While most of the targets are in the United States, they're spread out in 24 countries overall. At least a quarter of the intended victims are involved in humanitarian and human rights work and, hence, may be the most vocal critics of Russian president Vladimir Putin. The SolarWinds attack is believed to be a Russian-backed campaign, and the United States government retaliated by expelling 10 Russian diplomats from Washington, DC. The Treasury Department also imposed sanctions on six Russian technology companies that were allegedly involved in creating malicious tools for cyberattacks.

According to Microsoft, it first detected the campaign on January 25th, though Nobelium wasn't leveraging USAID's Constant Contact account to phish targets back then. The campaign has evolved several ways since, and it was only on May 25th that MSTIC determined an escalation on the group's part when it sent out 3,000 emails with legitimate-looking USAID addresses through the mailing service. 

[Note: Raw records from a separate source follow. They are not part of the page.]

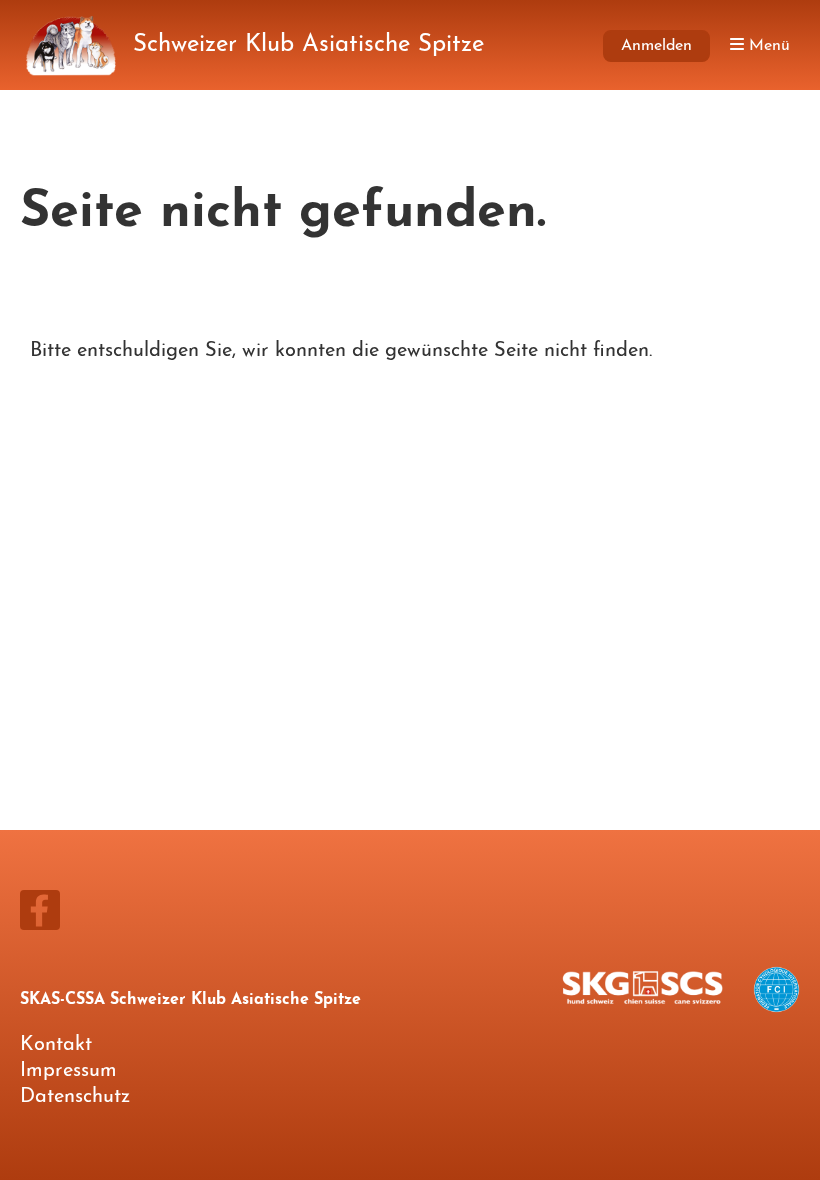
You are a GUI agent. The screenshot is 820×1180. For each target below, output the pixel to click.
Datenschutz (75, 1097)
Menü (767, 46)
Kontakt (56, 1045)
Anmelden (656, 46)
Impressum (68, 1071)
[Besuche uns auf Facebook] (40, 920)
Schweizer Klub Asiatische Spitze (308, 45)
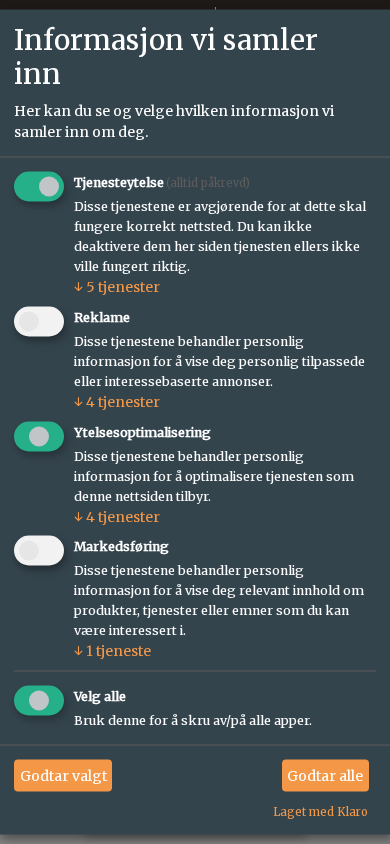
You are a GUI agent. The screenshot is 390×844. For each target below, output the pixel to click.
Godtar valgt (63, 775)
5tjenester (117, 286)
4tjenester (117, 401)
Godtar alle (325, 775)
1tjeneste (112, 651)
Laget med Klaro (320, 812)
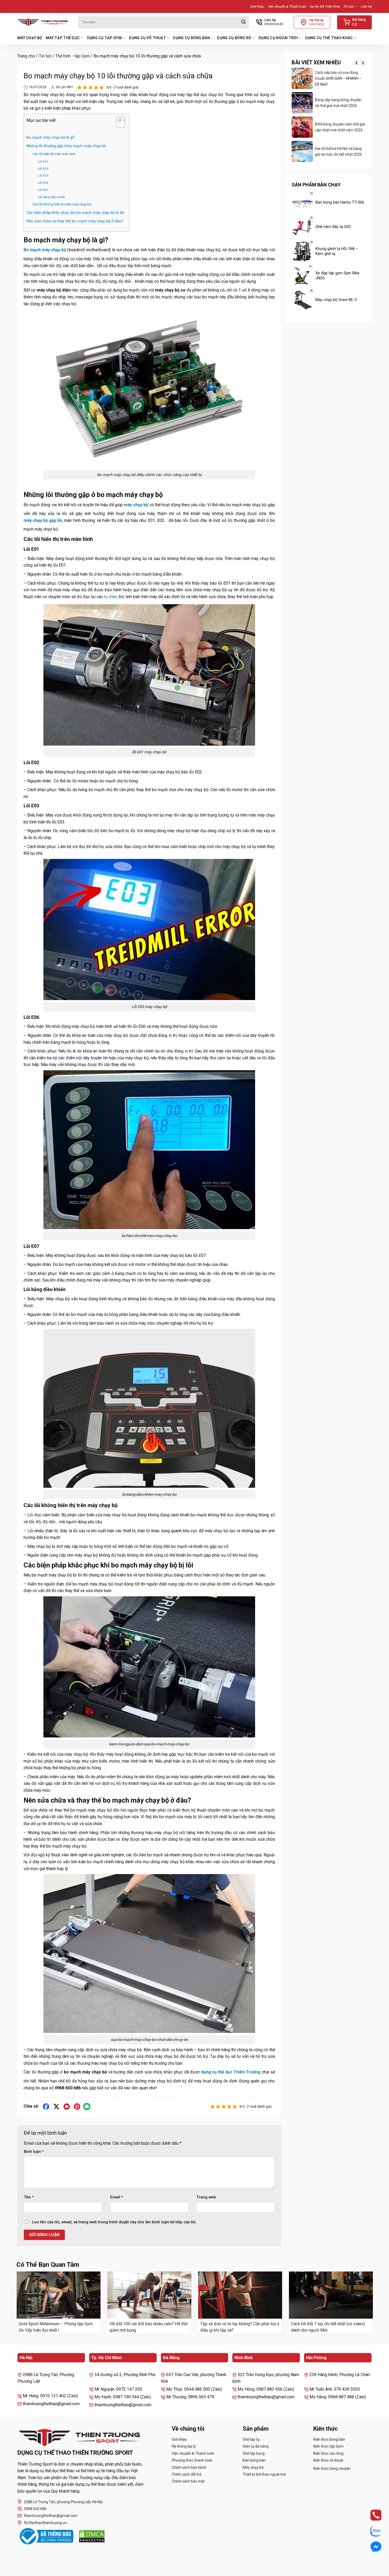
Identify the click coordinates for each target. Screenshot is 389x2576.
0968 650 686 (35, 2509)
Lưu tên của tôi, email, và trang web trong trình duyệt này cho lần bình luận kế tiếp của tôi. (114, 2222)
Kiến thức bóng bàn (329, 2439)
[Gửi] (243, 22)
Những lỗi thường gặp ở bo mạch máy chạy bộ (66, 146)
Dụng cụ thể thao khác (329, 38)
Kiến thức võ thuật (328, 2460)
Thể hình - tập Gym (73, 56)
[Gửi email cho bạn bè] (66, 2106)
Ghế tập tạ (251, 2439)
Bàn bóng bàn (254, 2460)
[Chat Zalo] (371, 2531)
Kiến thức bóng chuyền (332, 2468)
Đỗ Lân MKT (64, 87)
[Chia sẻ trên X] (56, 2106)
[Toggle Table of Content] (118, 123)
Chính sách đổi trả (186, 2474)
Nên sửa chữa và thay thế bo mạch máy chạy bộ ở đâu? (74, 221)
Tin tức (348, 6)
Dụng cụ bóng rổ (234, 38)
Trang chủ (26, 56)
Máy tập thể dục (63, 38)
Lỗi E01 (43, 161)
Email (116, 2197)
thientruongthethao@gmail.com (51, 2516)
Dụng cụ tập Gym (104, 38)
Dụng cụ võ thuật (147, 38)
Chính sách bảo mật (188, 2481)
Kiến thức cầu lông (328, 2453)
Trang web (206, 2197)
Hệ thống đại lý (184, 2446)
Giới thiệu (257, 6)
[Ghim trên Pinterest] (77, 2106)
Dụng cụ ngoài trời (278, 38)
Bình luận (34, 2151)
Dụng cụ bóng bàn (191, 38)
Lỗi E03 (43, 175)
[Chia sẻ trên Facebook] (46, 2106)
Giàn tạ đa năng (256, 2446)
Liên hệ (366, 6)
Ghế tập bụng (254, 2453)
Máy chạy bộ (29, 38)
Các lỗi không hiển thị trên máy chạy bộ (62, 204)
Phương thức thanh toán (192, 2460)
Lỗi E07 (43, 190)
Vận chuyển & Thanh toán (287, 6)
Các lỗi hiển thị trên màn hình (54, 154)
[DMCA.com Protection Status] (92, 2536)
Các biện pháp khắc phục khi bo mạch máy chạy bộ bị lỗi (75, 212)
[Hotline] (371, 2515)
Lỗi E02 (43, 169)
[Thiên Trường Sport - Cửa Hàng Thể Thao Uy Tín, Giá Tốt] (43, 22)
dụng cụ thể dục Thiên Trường (230, 2072)
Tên (29, 2197)
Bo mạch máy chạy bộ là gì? (50, 137)
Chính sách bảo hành (189, 2467)
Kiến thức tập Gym (328, 2446)
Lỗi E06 (43, 183)
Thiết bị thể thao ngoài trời (264, 2474)
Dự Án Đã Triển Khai (325, 6)
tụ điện (110, 596)
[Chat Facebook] (371, 2547)
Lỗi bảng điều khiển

Thankfully, automated threat detection systems blocked most of the emails because of the high volume of emails that were sent out. Further, the contents were anything but subtle. The New York Times says one email blasted out highlighted a message claiming that "Donald Trump has published new emails on election fraud." It then linked to a URL that downloads malware into the victim's computer when clicked. Microsoft says some of the earliest emails that went out may have been successfully delivered, though, and the company is advising potential targets to make sure they're sufficiently protected. 

Burt wrote in his post:
​
"These attacks appear to be a continuation of multiple efforts by Nobelium to target government agencies involved in foreign policy as part of intelligence gathering efforts... when coupled with the attack on SolarWinds, it’s clear that part of Nobelium’s playbook is to gain access to trusted technology providers and infect their customers. By piggybacking on software updates and now mass email providers, Nobelium increases the chances of collateral damage in espionage operations and undermines trust in the technology ecosystem."